Document excerpt
* start *

In AYO’s draft pre-listing statement, the company’s shares were stated to have an issue price of between R28.00 a share and R43.00 a share. Even if AYO shares were at the lower end of the valuation range, it was considered to be high by two asset managers who told Business Maverick the true value was R0.16 a share.
By all accounts, the Public Investment Corporation (PIC), which manages about R1.8-trillion in government employees’ pension money, has been unusually benevolent to Iqbal Survé and his controversial firm, AYO Technology Solutions.
Ahead of its JSE listing on December 2017, the PIC invested R4.3-billion in AYO through the subscription of shares at a valuation of R43 a share, effectively giving the state-owned asset manager a 29% stake in the technology firm.
The PIC was the only external investor to buy shares in AYO, which is majority-owned by Sekunjalo Investments, which in turn is owned by Survé, who is also the chair of the Sekunjalo Group.
The PIC’s investment has since become a dud because AYO’s illiquid shares are now trading at R9 a share – meaning that the PIC and by extension, 1.7 million current and former government employees have lost R3-billion in the scandal.

* end *

Stated goal a
Name every organization that appears in the news excerpt about the PIC's investment in AYO.

Records to use
* start *

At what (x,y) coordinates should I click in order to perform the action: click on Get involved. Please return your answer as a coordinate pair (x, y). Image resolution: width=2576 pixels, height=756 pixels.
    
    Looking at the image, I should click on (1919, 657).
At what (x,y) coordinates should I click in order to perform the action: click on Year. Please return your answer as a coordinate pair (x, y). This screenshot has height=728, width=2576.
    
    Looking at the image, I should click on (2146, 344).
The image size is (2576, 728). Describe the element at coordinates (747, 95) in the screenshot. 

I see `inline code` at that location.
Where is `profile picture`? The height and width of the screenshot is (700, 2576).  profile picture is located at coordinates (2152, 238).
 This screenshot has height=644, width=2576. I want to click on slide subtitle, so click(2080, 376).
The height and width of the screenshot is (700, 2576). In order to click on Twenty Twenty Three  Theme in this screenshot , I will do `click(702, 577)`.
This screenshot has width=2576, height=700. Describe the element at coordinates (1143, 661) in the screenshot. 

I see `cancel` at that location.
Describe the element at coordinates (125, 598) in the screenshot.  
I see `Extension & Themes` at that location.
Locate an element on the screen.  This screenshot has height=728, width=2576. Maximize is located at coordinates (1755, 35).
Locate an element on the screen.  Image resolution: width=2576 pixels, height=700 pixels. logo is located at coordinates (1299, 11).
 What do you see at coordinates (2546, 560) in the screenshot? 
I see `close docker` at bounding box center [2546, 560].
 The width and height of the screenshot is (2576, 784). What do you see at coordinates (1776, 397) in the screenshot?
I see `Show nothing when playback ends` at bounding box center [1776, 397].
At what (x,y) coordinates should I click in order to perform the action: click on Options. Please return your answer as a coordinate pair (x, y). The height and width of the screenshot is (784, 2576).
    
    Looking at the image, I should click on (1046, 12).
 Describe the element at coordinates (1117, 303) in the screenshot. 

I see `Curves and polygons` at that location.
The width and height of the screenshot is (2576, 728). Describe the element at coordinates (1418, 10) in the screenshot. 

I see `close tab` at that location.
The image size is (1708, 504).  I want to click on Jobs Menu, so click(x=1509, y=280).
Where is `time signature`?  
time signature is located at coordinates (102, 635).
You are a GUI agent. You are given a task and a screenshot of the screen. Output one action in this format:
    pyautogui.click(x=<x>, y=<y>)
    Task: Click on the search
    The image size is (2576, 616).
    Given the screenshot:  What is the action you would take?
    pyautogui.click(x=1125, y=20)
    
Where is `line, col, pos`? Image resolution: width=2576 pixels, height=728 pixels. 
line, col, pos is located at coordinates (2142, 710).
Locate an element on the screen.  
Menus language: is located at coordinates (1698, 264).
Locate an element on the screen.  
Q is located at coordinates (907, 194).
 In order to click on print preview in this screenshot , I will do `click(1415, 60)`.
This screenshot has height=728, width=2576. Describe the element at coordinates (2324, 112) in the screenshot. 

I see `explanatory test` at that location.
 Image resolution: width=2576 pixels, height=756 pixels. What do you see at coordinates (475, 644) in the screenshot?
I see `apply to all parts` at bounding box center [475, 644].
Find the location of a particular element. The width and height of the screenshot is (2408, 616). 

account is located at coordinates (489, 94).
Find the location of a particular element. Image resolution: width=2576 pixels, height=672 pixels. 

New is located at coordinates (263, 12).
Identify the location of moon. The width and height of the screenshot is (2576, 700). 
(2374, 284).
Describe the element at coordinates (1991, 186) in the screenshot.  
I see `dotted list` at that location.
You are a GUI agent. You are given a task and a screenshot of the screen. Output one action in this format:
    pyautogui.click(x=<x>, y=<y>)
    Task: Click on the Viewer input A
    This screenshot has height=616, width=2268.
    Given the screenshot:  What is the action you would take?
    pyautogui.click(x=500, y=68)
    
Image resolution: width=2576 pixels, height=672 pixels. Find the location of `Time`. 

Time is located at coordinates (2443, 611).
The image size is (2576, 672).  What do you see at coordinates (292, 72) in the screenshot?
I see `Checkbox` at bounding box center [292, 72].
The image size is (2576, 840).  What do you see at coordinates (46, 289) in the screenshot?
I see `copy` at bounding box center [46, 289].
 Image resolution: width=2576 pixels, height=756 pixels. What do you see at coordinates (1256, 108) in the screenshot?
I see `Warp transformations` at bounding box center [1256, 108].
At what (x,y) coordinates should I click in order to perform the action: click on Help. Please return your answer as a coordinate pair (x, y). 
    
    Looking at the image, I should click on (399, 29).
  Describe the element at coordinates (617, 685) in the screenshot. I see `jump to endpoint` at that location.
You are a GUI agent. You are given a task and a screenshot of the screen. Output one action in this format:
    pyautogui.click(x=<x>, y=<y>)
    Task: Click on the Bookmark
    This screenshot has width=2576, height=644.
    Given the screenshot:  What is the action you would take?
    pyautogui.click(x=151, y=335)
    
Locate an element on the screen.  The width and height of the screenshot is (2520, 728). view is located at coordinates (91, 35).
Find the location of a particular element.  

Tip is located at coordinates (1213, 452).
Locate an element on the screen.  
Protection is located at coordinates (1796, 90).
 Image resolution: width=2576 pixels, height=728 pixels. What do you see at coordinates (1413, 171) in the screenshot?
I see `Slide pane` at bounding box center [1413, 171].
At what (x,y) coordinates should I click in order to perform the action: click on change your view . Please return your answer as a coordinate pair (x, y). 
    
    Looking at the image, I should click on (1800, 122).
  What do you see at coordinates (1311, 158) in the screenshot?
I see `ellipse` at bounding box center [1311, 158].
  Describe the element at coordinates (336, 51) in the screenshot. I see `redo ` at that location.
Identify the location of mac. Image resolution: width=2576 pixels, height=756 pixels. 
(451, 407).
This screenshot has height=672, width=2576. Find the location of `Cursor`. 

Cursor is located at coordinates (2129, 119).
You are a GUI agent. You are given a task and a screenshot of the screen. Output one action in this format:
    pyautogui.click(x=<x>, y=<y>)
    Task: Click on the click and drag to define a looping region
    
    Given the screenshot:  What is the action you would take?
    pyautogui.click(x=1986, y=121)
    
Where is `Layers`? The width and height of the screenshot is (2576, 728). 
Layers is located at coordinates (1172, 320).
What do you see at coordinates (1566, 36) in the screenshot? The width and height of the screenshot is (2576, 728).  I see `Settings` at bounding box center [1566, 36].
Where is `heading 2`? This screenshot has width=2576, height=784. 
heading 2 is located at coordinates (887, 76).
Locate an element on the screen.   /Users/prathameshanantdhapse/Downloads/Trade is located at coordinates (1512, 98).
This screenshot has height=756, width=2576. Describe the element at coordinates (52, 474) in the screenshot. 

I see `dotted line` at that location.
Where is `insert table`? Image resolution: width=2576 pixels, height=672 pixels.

* end *

Stated goal b
Reproduce everything from the line of the records that contains "The image size is (2576, 672)." down to the line that contains "Describe the element at coordinates (336, 51)", keeping both of those lines.

Final result a
- AYO Technology Solutions (AYO)
- Business Maverick
- Public Investment Corporation (PIC)
- JSE
- Sekunjalo Investments
- Sekunjalo Group

Final result b
The image size is (2576, 672).  What do you see at coordinates (292, 72) in the screenshot?
I see `Checkbox` at bounding box center [292, 72].
The image size is (2576, 840).  What do you see at coordinates (46, 289) in the screenshot?
I see `copy` at bounding box center [46, 289].
 Image resolution: width=2576 pixels, height=756 pixels. What do you see at coordinates (1256, 108) in the screenshot?
I see `Warp transformations` at bounding box center [1256, 108].
At what (x,y) coordinates should I click in order to perform the action: click on Help. Please return your answer as a coordinate pair (x, y). 
    
    Looking at the image, I should click on (399, 29).
  Describe the element at coordinates (617, 685) in the screenshot. I see `jump to endpoint` at that location.
You are a GUI agent. You are given a task and a screenshot of the screen. Output one action in this format:
    pyautogui.click(x=<x>, y=<y>)
    Task: Click on the Bookmark
    This screenshot has width=2576, height=644.
    Given the screenshot:  What is the action you would take?
    pyautogui.click(x=151, y=335)
    
Locate an element on the screen.  The width and height of the screenshot is (2520, 728). view is located at coordinates (91, 35).
Find the location of a particular element.  

Tip is located at coordinates (1213, 452).
Locate an element on the screen.  
Protection is located at coordinates (1796, 90).
 Image resolution: width=2576 pixels, height=728 pixels. What do you see at coordinates (1413, 171) in the screenshot?
I see `Slide pane` at bounding box center [1413, 171].
At what (x,y) coordinates should I click in order to perform the action: click on change your view . Please return your answer as a coordinate pair (x, y). 
    
    Looking at the image, I should click on (1800, 122).
  What do you see at coordinates (1311, 158) in the screenshot?
I see `ellipse` at bounding box center [1311, 158].
  Describe the element at coordinates (336, 51) in the screenshot. I see `redo ` at that location.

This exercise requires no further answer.